You must be wondering what is at the top of the list. That’s where you’ll also find the answer to the questionof why a client prefers one supplier from another. Extended research has shown that customers prefer buying from salespeople-suppliers, who excel in the following:
1. Contribute new perspectives and ideas
If, every time they had a problem, clients could understand it and find an effective solution to it, they would do so themselves. The reason they come to you and your company is because they are “stuck” and they need your help. This is why you have to bring something new to the table, when you are in front of them.
2. Be willing to co-operate
Clients do NOT want to feel you are trying to sell them something, no matter how perfect your product might be. They want you to work with them so as to achieve a common goal, responding to their particular worries and their way of working. Ideally, your clients wish for you to have taken an active part in their success.
3. Convince them of your ability to bring results
No client will buy from you if you cannot convince them that you, your company and your product, can really work and deliver results. It is actually impossible to make the client believe it, if you do not first believe it yourself. Therefore, you have to “inject” them with the confidence and excitement you have about yourself, your product and your company.
4. Listen to your client. Give him all your attention.
When they describe themselves and their needs, clients can easily tell whether you are actually listening or just waiting for them to pause in order to start your sales pitch. In order to listen attentively, you have to suppress your own inner urge to speak and temporarily put your own goals aside. The conversation is about the client and the client’s needs, not about you and your needs.
5. Understand ALL of the client’s needs.
You’re creating an ideal image for the client, connecting the dots between his needs what your company has to offer. Is that enough? Unfortunately not. You also have to give some serious thought to the rest of the people in your client’s company, who will be affected if your client decides to work with you. Understand how their personal ambitions will be fulfilled if the sale is made (f.ex. advancing in the company ladder or gaining increased job security) and react accordingly, showing them that this deal will help them achieve their personal goals as well.
6. Help the customer avoid possible traps.
This is where many salespeople fall flat on their faces. Customers know very well that each of their decisions involves risk, but they also want you to help them minimize that risk. They want to know what could go wrong, as well as what has gone wrong in similar cases in the past. They also want to know what steps have been made in order to ensure that these problems will never occur again.
7. Create an alluring offer.
Do not underestimate the power of selling total solutions. Customers are expecting you to have the basic ability to compose a truly concrete offer. The only thing is thatthis skill is your “entrance fee” to the client and cannot win you the sale all by itself.

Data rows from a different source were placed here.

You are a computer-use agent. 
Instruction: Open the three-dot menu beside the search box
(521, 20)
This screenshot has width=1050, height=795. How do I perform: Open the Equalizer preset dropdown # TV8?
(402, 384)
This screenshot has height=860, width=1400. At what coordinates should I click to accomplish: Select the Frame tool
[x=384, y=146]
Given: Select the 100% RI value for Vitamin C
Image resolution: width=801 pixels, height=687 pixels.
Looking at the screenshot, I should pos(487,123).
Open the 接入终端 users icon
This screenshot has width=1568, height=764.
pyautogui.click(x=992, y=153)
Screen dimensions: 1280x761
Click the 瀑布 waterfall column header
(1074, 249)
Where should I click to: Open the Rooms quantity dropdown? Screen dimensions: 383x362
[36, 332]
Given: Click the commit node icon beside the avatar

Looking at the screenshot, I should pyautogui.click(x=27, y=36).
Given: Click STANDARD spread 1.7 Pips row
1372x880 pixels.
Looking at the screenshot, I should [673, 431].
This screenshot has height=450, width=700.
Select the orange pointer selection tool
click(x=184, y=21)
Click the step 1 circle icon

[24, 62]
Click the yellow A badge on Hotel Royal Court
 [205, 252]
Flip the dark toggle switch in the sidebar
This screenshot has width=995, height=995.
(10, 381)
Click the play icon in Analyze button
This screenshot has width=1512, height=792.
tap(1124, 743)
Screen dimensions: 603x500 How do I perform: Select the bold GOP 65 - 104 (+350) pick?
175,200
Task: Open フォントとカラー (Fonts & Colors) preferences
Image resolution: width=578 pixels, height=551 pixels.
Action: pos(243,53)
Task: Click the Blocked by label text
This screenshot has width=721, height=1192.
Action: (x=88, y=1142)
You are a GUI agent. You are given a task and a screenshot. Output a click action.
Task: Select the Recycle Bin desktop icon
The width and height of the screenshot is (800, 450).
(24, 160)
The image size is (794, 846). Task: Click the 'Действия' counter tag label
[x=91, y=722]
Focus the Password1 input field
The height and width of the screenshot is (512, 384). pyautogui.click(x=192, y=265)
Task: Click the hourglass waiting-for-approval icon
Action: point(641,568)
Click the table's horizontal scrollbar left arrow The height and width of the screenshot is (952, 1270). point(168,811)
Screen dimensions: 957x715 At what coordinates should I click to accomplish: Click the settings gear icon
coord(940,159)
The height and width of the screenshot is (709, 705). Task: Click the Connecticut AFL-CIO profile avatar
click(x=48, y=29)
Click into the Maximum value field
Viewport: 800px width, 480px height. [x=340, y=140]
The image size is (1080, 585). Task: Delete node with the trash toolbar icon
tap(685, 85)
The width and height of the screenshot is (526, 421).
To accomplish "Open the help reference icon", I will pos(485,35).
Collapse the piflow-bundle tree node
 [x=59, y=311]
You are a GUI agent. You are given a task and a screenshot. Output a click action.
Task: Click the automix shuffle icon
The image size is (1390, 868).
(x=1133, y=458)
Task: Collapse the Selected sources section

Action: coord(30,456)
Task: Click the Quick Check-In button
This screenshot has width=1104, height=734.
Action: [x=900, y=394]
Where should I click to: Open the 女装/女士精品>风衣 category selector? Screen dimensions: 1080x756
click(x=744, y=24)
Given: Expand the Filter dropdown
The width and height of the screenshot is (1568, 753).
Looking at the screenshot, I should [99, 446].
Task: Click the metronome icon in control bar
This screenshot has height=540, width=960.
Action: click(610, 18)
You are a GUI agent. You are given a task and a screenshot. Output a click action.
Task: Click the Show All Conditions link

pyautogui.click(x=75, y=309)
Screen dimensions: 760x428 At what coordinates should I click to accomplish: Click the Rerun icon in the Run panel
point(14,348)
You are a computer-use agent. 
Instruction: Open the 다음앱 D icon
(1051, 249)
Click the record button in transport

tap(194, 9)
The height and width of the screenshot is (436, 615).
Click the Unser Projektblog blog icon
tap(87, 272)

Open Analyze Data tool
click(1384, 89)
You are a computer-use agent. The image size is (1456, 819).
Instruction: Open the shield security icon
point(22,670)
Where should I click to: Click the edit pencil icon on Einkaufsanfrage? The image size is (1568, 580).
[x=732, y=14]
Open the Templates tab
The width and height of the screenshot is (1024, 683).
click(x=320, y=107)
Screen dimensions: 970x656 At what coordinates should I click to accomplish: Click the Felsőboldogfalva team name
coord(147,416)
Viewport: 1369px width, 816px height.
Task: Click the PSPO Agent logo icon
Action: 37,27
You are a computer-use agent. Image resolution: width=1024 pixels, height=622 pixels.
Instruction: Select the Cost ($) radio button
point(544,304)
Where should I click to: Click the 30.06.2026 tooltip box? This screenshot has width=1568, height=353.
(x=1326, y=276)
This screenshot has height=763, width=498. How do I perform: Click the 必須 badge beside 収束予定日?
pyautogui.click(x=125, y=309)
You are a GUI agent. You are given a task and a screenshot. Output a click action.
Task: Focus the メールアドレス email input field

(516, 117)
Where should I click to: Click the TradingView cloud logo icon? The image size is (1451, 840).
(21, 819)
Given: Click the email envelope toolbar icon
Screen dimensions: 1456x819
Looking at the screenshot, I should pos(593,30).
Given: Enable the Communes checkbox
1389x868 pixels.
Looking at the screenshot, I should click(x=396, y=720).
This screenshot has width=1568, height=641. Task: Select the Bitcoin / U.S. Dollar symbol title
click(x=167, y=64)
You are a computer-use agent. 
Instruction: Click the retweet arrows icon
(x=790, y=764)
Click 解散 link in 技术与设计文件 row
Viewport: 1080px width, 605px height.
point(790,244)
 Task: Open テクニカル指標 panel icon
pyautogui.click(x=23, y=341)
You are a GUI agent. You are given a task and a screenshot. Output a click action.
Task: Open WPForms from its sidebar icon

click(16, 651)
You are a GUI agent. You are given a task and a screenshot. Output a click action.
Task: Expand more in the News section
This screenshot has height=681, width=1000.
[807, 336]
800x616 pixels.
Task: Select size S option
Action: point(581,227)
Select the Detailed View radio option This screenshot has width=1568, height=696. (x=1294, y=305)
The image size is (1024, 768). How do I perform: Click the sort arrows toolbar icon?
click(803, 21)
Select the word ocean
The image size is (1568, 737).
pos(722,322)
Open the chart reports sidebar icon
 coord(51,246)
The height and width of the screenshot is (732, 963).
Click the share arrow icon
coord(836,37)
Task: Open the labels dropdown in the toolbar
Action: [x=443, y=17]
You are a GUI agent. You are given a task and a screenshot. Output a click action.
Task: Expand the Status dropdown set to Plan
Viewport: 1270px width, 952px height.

8. Clarify the buying process.
Customers despise salespeople who are vague in matters of pricing, discounts, availability, total buying cost, additional supplements and anything else that may come up later. They want you to be able to tell them, in simple terms, what this sale includes and how the buying process will be completed. Without surprises.Without last-minute changes.
9. Create a personal relationship with the client.
At the end of the line, every sale comes down to a relationship between two people, who like and trust each other. As a great sales guru has said “Everything else being the same, people will buy from someone that they like…and this is true even when everything else is not the same.”
10. Offer value that outshines the alternatives
It is here, finally, on the tenth and final place of this list, where we find the issue of pricing and how your price compares to that of the competition.
As long as you are not able to prove that buying from you is the bestbusiness choice, the client will always reserve the ability – and the motive – to buy from someone else. Don’t let them do it.